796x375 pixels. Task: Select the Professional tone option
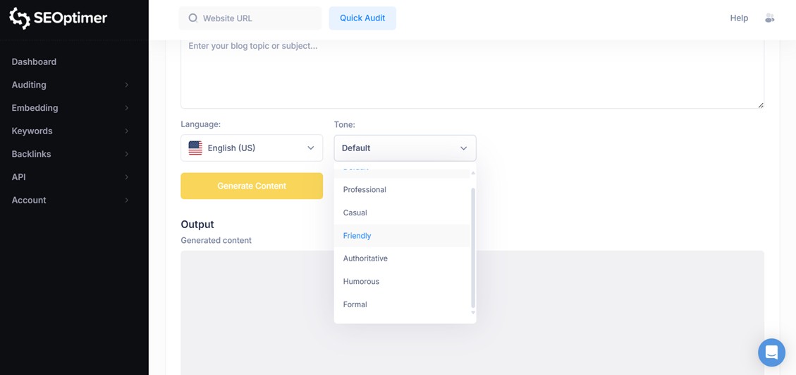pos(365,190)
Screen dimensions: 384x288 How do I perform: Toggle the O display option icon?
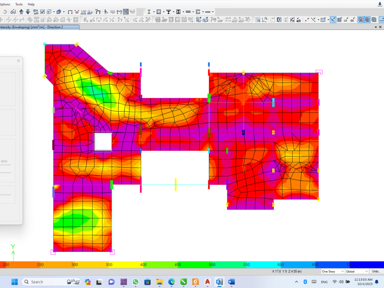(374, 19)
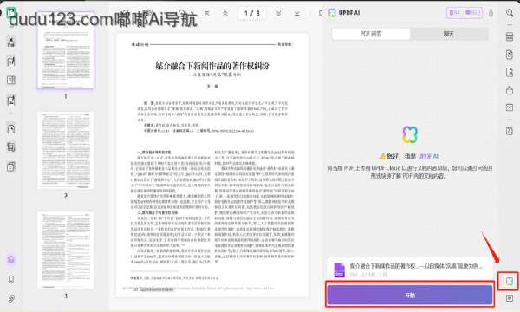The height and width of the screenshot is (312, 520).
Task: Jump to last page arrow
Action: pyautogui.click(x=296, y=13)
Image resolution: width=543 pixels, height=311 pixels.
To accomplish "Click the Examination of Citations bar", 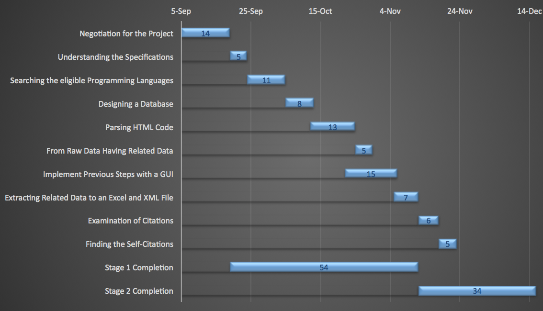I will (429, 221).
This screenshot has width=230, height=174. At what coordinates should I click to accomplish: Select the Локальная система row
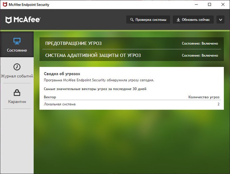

◇ ◇ ◇ ◇

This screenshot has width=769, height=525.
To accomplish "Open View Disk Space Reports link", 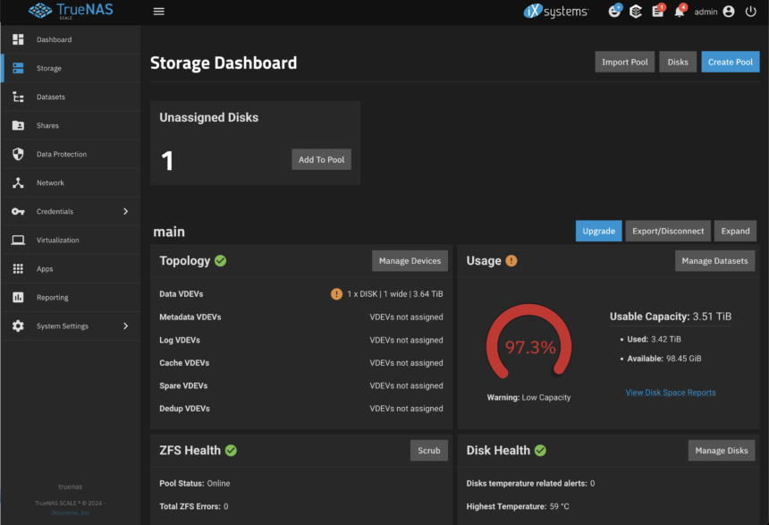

◇ ◇ ◇ ◇

- _Goal of the exercise_
Of all the lines in the data above, show only those that hold the word "This".

- _Completed exercise_
This screenshot has width=230, height=174. At what coordinates should I click to accomplish: Select the Локальная система row
This screenshot has width=769, height=525.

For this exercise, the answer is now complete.